Было это в конце 90-х.
Звонит мне как-то давняя знакомая моих родителей с просьбой. У неё сын хочет поучаствовать в лотерее на получение грин-карты, услуги, с гарантией непременного выигрыша, предоставляет некая московская контора, - в связи чем, не могу ли я съездить к ним в офис и посмотреть, что там к чему, и стоит ли вообще доверять этим гешефтмахерам.
Дело было пустяковое, и я согласился. Контора располагалась на первом этаже в угловом здании на Тверской заставе: одна комната, пустые стены – без календарей и фотографий, потасканная мебель, копир и факс – всё убранство. Обстановка более чем технологичная: при первом же шухере можно сматываться через окно, не жалея ни о чём оставленном.
В комнате трое – девушка-секретарь и два парня с густой щетиной и компанейским нравом, которому легко поддаться, чтобы потом крепко пожалеть о своей доверчивости. Я, чтобы скрыть цель визита, интересуюсь условиями получения карты, добавив, что делаю это не для себя. Они быстро объясняют, какие документы следует принести. Мы прощаемся.
В тот же вечер я звоню с отчётом. «Интерьер конторы соответствует её назначению: это действительно махинаторы, другого, впрочем, от тех, кто химичит с американскими иммиграционными документами, сложно ожидать».
Моя визави не удовлетворена: её опасения только усилились. «Слушай, а ты сам не хочешь получить гражданство США?» Уловка столь очевидна (я, рискуя деньгами и свободой, должен на собственной шкуре проверить, стоит ли её сыну впутываться в эту авантюру), что мне даже становится неловко за неё. Впрочем, ставки (благополучная судьба единственного ребёнка) слишком высоки, чтобы заботиться о своём реноме в глазах какого-то пацана.
«Нет, спасибо», - отвечаю размеренно и вежливо.
«Как – тебе не нужна грин-карта?» - искреннее недоумение перемешивается с настоящей досадой: глупенькая с виду рыбка соскакивает.
«Зачем?

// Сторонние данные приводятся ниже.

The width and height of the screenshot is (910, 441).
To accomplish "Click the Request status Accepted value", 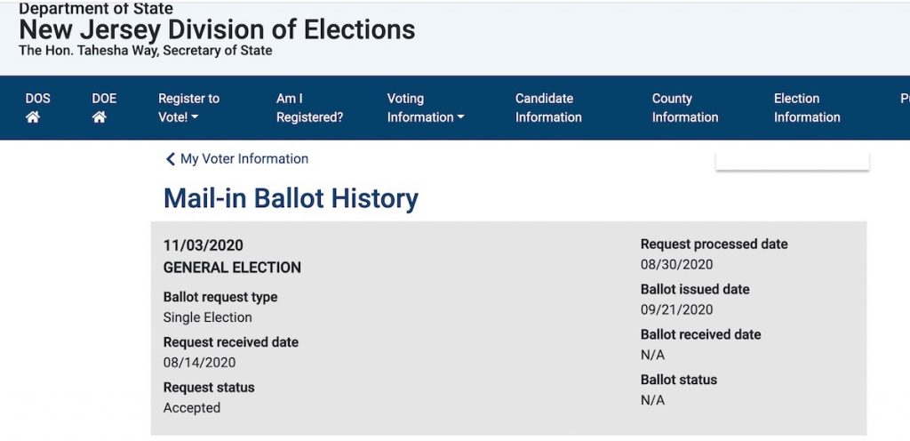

Я хочу жить в России», - добавляю я пафоса.
«Но здесь же нет никаких перспектив!» - в ход идёт тяжёлая артиллерия, против которой всё - прах.
«Не скажите», - теперь главное – держаться любой ценой.
«Жаль. Ты не понимаешь, чего ты лишаешься», - тон становится мягче.
«Что ж, это будет моя ошибка», - я намеренно беспечен.
«Ладно, но ты всё же подумай», - она оставляет за собой последнее слово.
«Конечно», - я отбоярился и потому могу позволить себе гуманность.